### TASK INPUT
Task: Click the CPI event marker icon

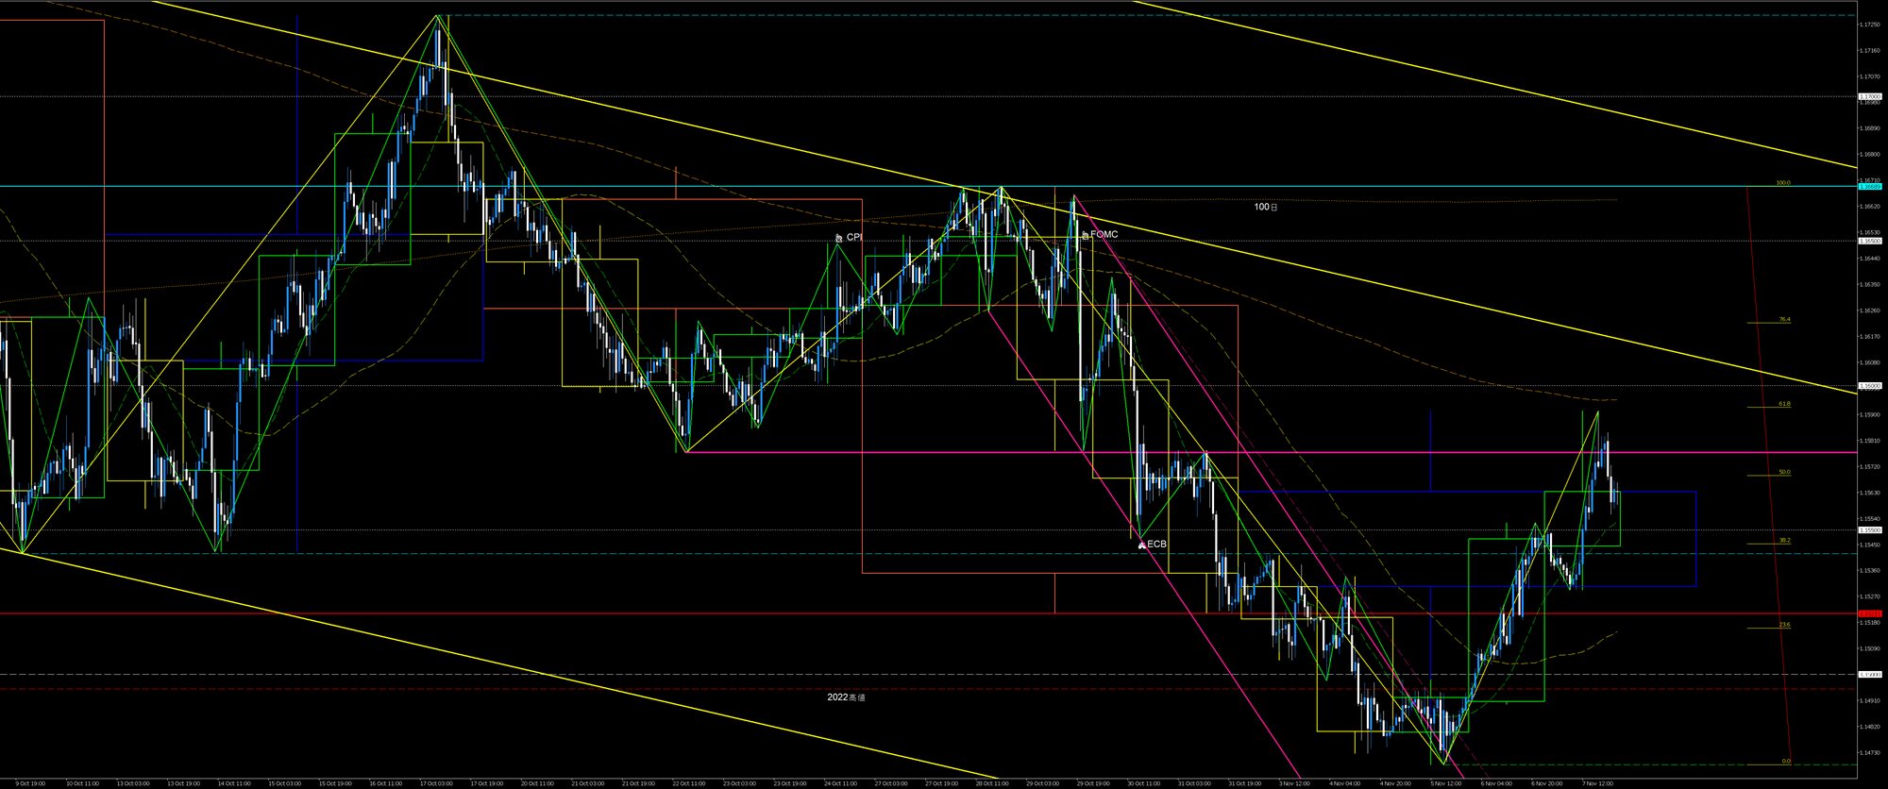Action: click(x=838, y=238)
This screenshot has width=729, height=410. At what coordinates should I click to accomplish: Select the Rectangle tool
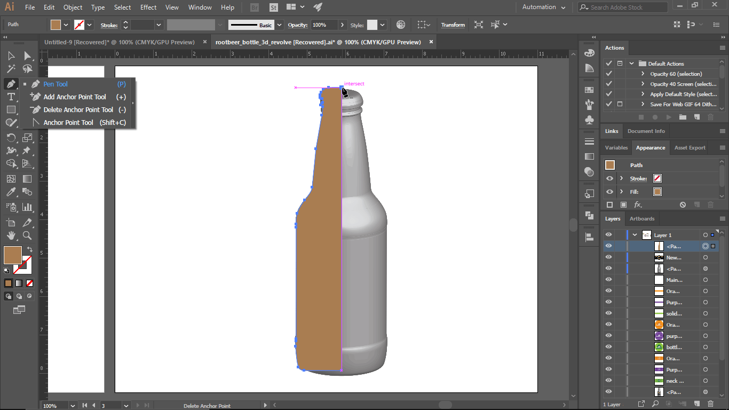11,109
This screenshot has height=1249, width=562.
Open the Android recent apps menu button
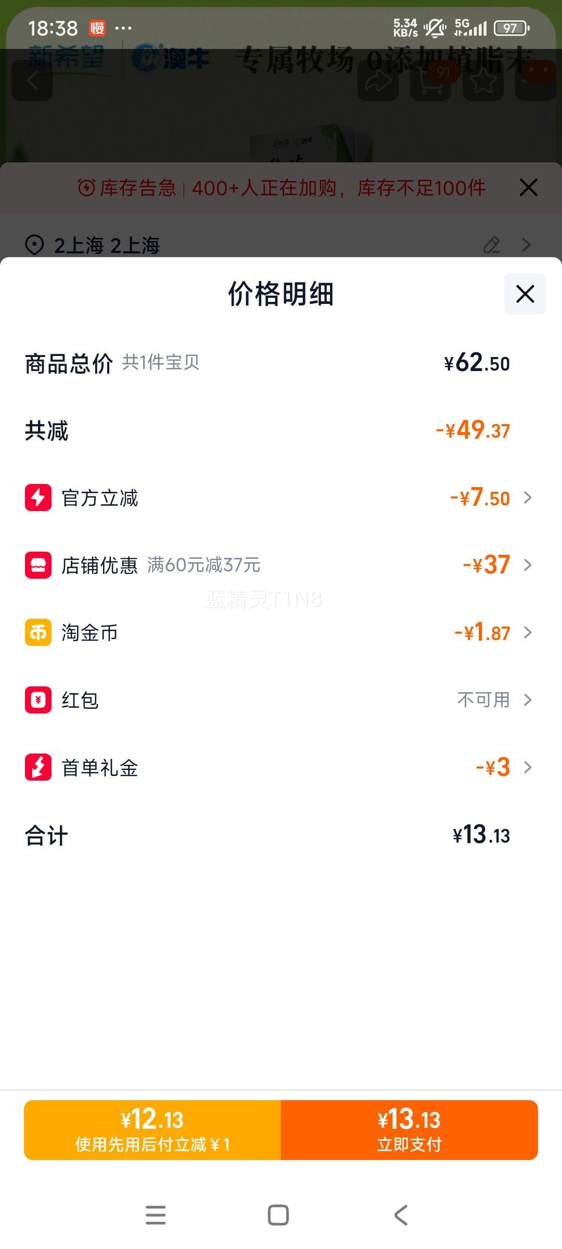[x=156, y=1215]

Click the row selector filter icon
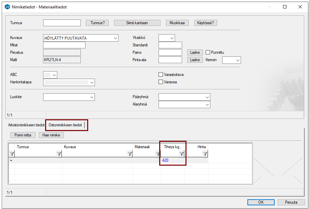12,154
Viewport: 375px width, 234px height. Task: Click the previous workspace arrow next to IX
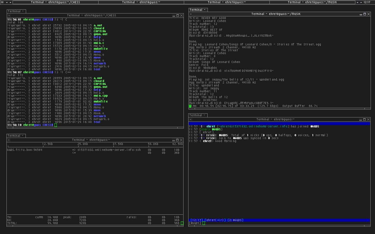tap(6, 2)
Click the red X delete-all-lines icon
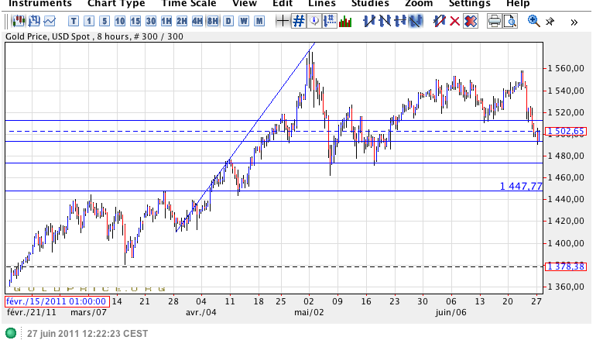 [x=470, y=21]
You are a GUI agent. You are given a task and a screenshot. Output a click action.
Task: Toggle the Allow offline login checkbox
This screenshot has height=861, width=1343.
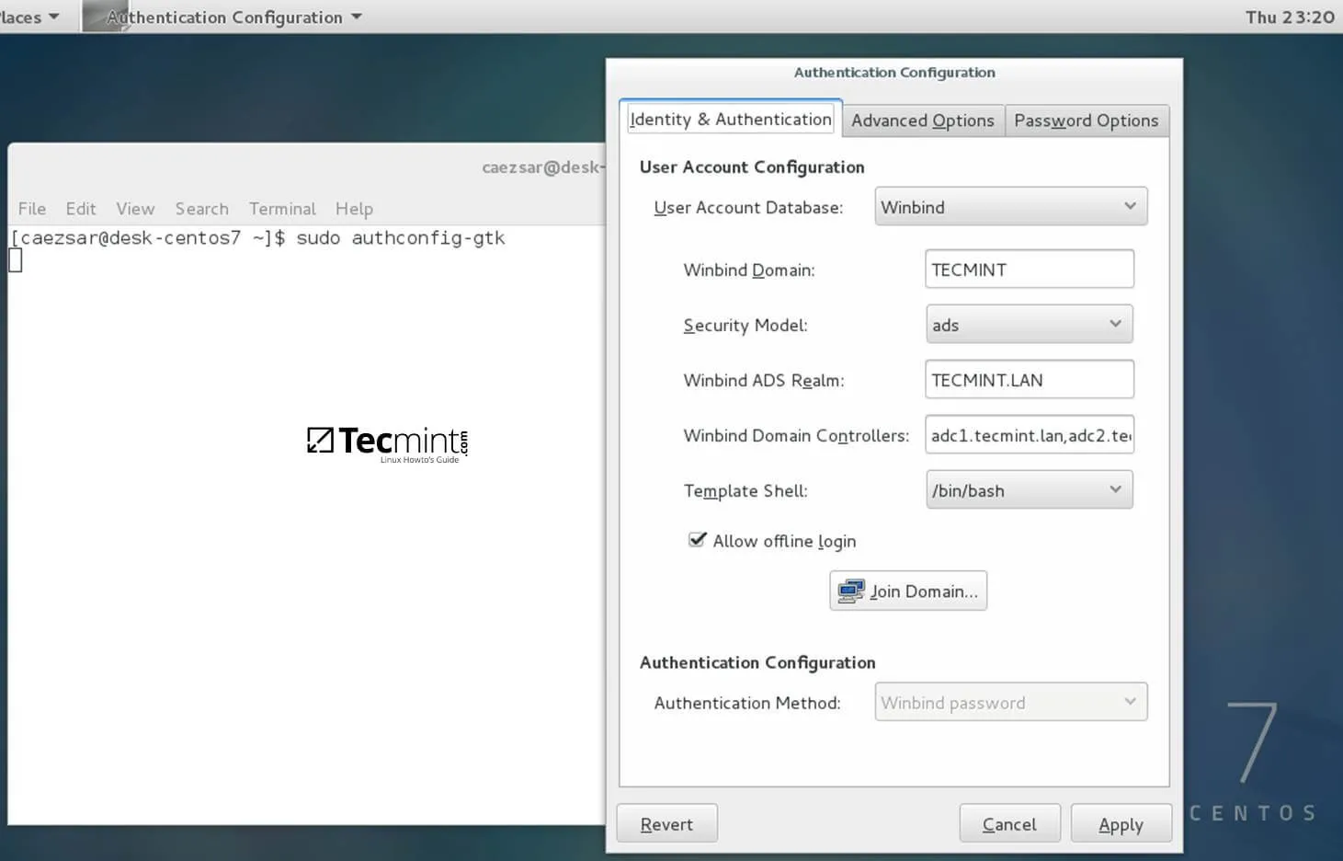(698, 540)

### HOW TO COMPLETE THIS TASK
For the entries above, the output must hold exactly the lines from the one with "Viewport: 375px width, 234px" through the last line, both included, and no pictures.

### FINISHED EXERCISE
Viewport: 375px width, 234px height. Task: Click the previous workspace arrow next to IX
tap(6, 2)
Click the red X delete-all-lines icon
 [x=470, y=21]
You are a GUI agent. You are given a task and a screenshot. Output a click action.
Task: Toggle the Allow offline login checkbox
This screenshot has height=861, width=1343.
(698, 540)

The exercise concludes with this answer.